His fame spread by word of mouth and flared up like a fire burning out of control for that monk of Mount Athos who performed miracles and had such a sweet, such an unusual word, such an unusual charisma.

His life

Aresenios Eznepidis. This was the secular name of Saint Paisios, who was born in Farasa, of Cappadocia in Asia Minor on July 25, 1924. He was the child of a large family, as his father, (who was also the mayor of Farasa) Prodromos and his mother Eulabia, had 8 more children. There, in Farasa, in August 1924, shortly before the population exchange was completed, the priest of his parish, Arsenios, baptized him, insisting on giving him his own name “to leave a monk on his foot”, as he had said. Arsenios would be recognized as a saint in 1988.

From Cappadocia with the refugee caravans, the Eznepidis family arrived in Piraeus in September 1924. From there to Corfu, Igoumenitsa and finally to Konitsa, where Arsenios would finish school – the primary school – and work as a carpenter, until he joined the army and served as a radio operator in 1948.

After his discharge from the army in 1949, Arsenios went to Agios Oros. He had decided to become a monk and his acquaintance there with Father Cyril of the Koutloumousiou Monastery was a catalyst. He later joined the Monastery of Esfigmenos and became a monk under the name of Averkios, and in 1954 he joined the Monastery of Filotheos, where he faithfully followed the elder Simeon. With him he formed his monastic character and received the name Paisios.

In 1958 he left Mount Athos for the Holy Monastery of the Nativity of the Virgin Mary in Stomio Konitsis. In the area where he grew up, he remained for four years, and left behind him a great pastoral and charitable work, which was highly appreciated by the people of Konitsa. After a short break – during which he went to Mount Sinai – he returned to Mount Athos in 1964. Two years later, he would undergo partial lung removal and, in 1979, he would settle in the skete of Panaguda.

In 1979 he would be transferred to the monastery in Panaugava, where he would be placed in the monastery in 1979.

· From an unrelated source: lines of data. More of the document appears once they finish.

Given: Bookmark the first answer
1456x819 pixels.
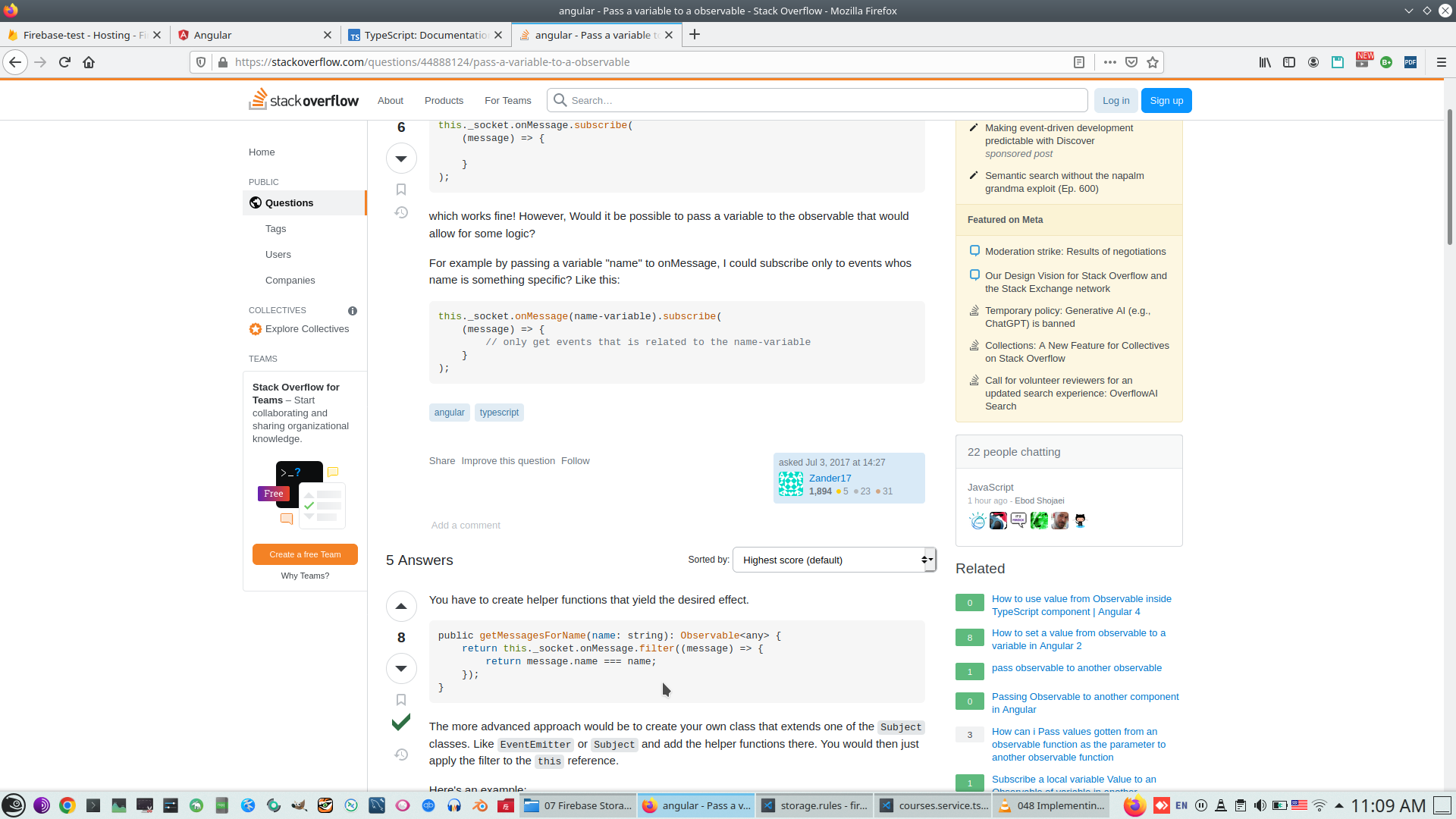Looking at the screenshot, I should pos(401,700).
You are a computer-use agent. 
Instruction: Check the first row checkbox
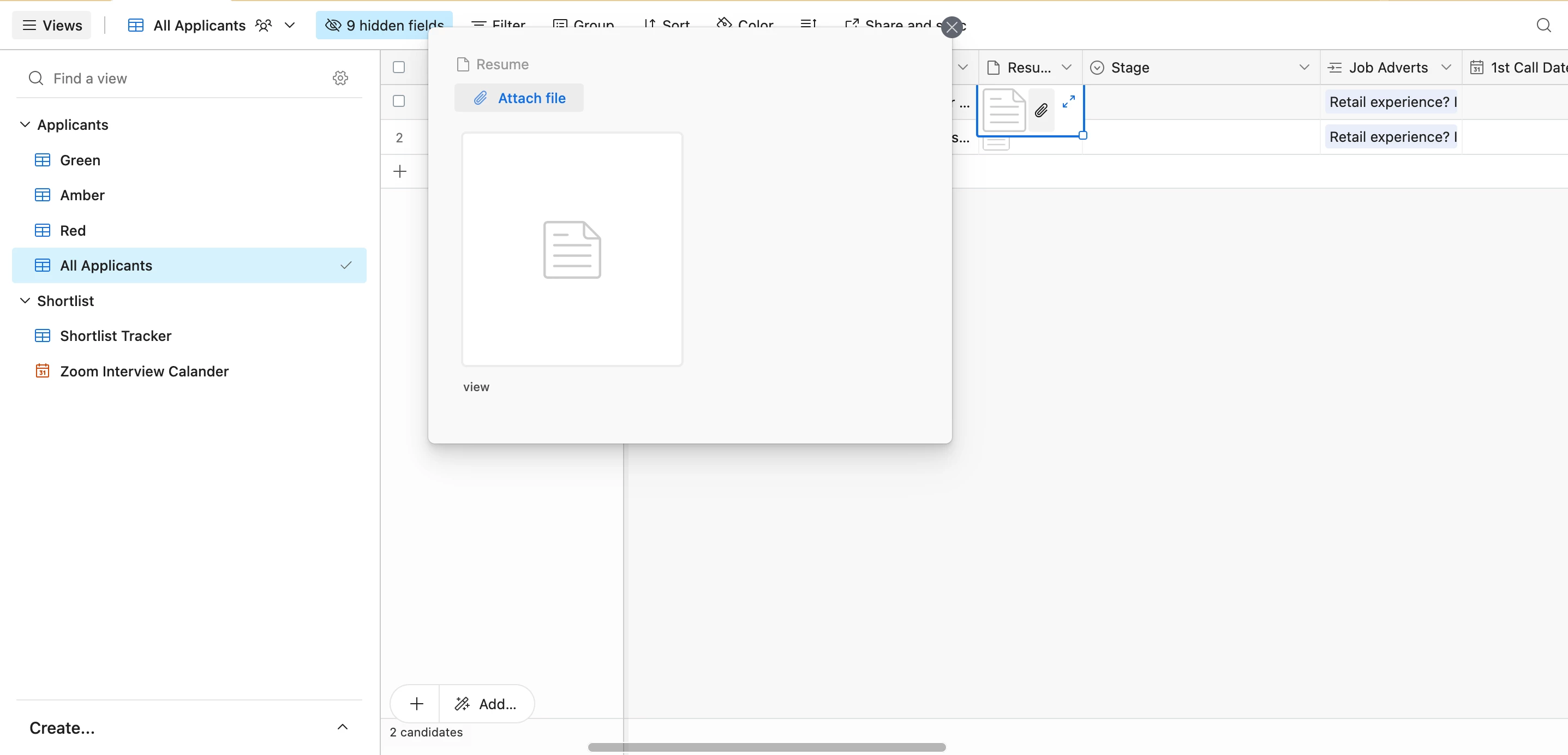click(x=399, y=101)
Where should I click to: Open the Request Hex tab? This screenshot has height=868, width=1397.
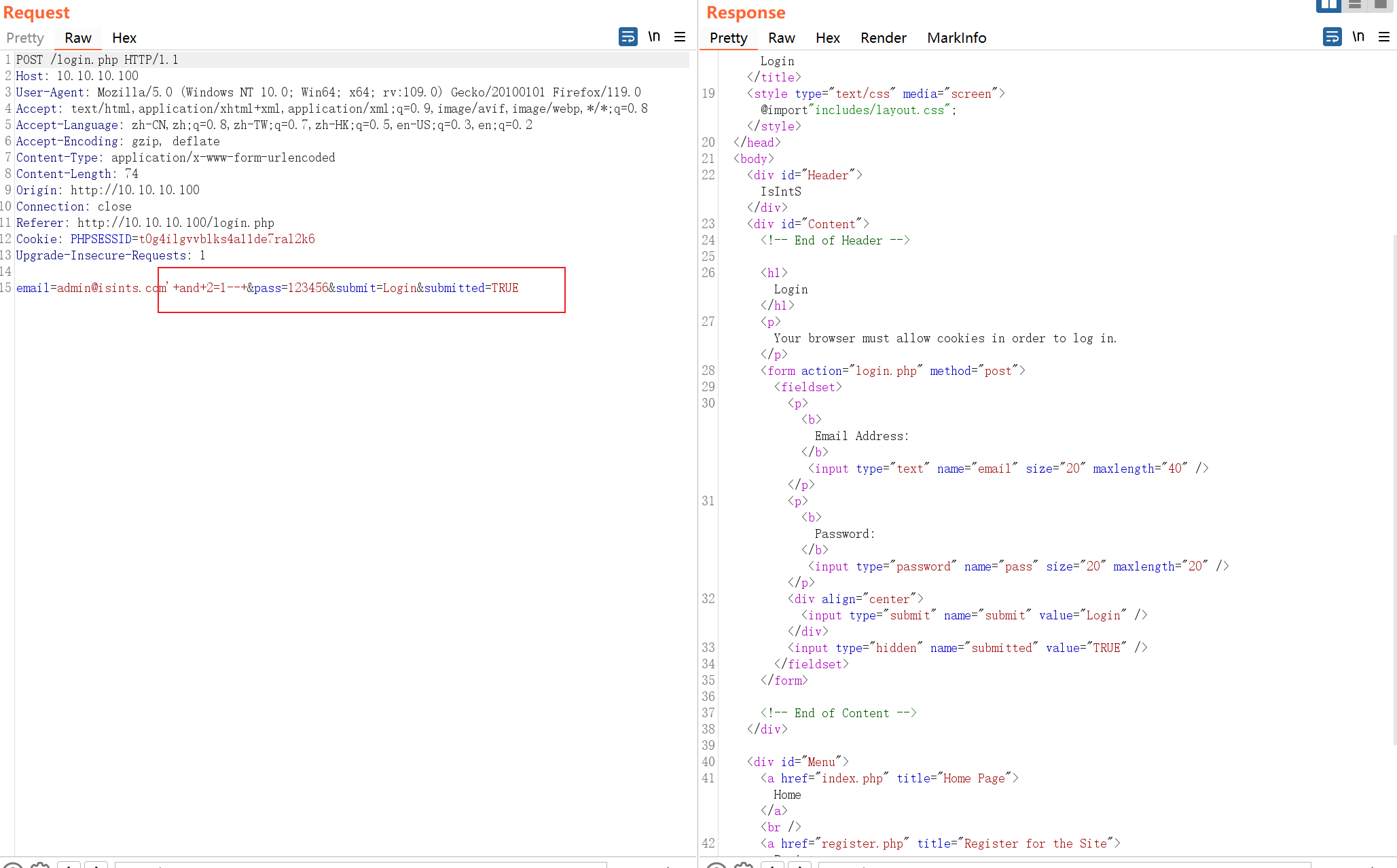click(124, 38)
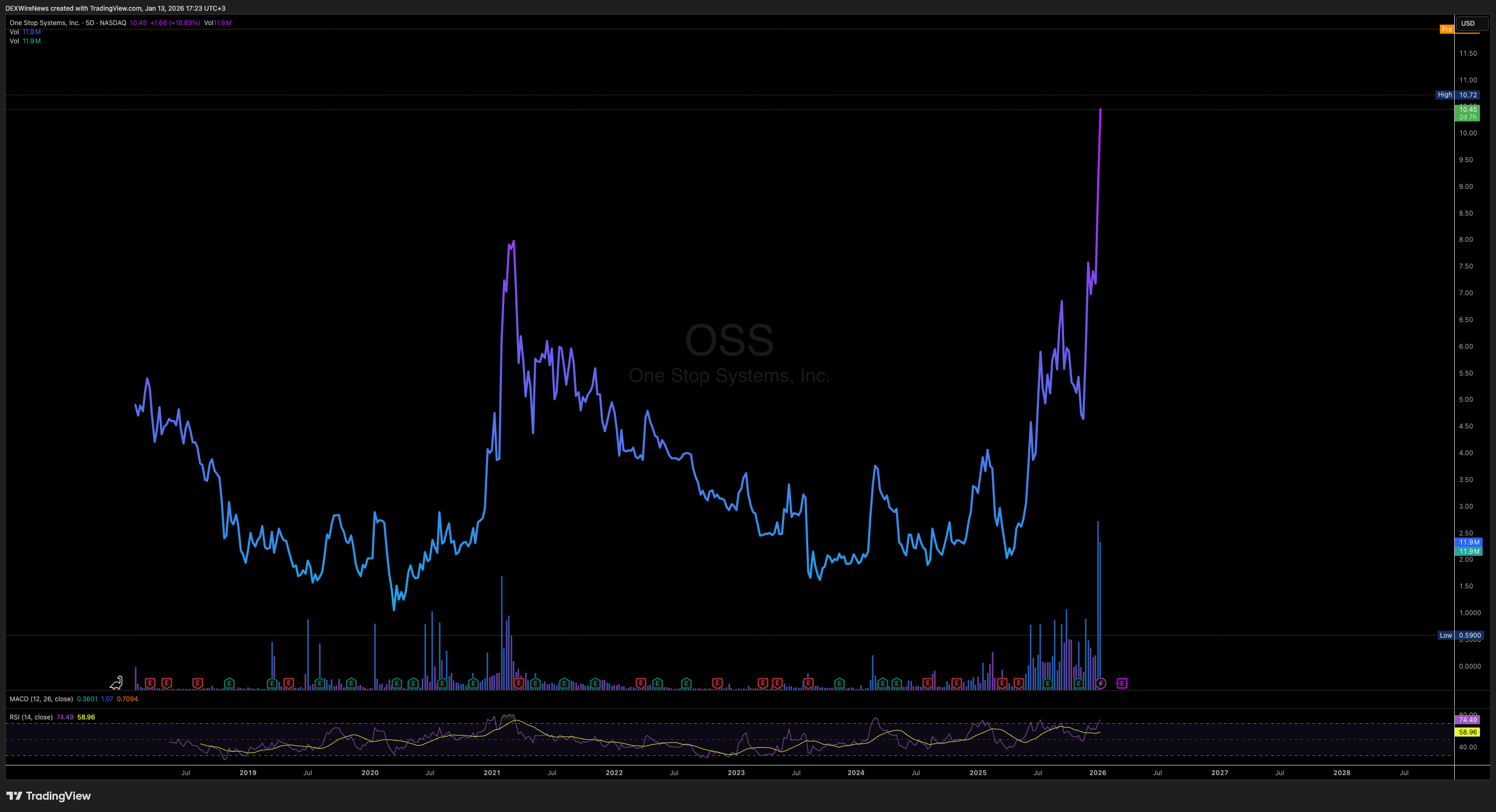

With his reputation growing from the faithful who visited him for his advice, in 1993, the elder Paisios was diagnosed with colon cancer. These were years when doctors advised him to avoid a hard ascetic life and manual labor, and to start taking medication instead of patiently enduring the terrible pain and bleeding. He stubbornly refused even to be hospitalized and said that “everything would be settled with the soil”. And, when the cancer became metastatic, he considered it a fulfillment of his request to God and beneficial to his spiritual health.

In June ’94 when he developed metastases in his lungs and liver, his doctors announced that he would not live for more than three weeks. He decided to return to the monastery and take no medication, or painkillers. On the morning of July 12, the scientists’ “prophecy” would come true. St. Paisios would breathe his last. He was buried in the Holy Monastery of St. John the Theologian in Souroti – Vasilika, Thessaloniki.

The post Saint Paisios: Queues of faithful in Souroti for the vigil 30 years after his passing appeared first on ProtoThema English.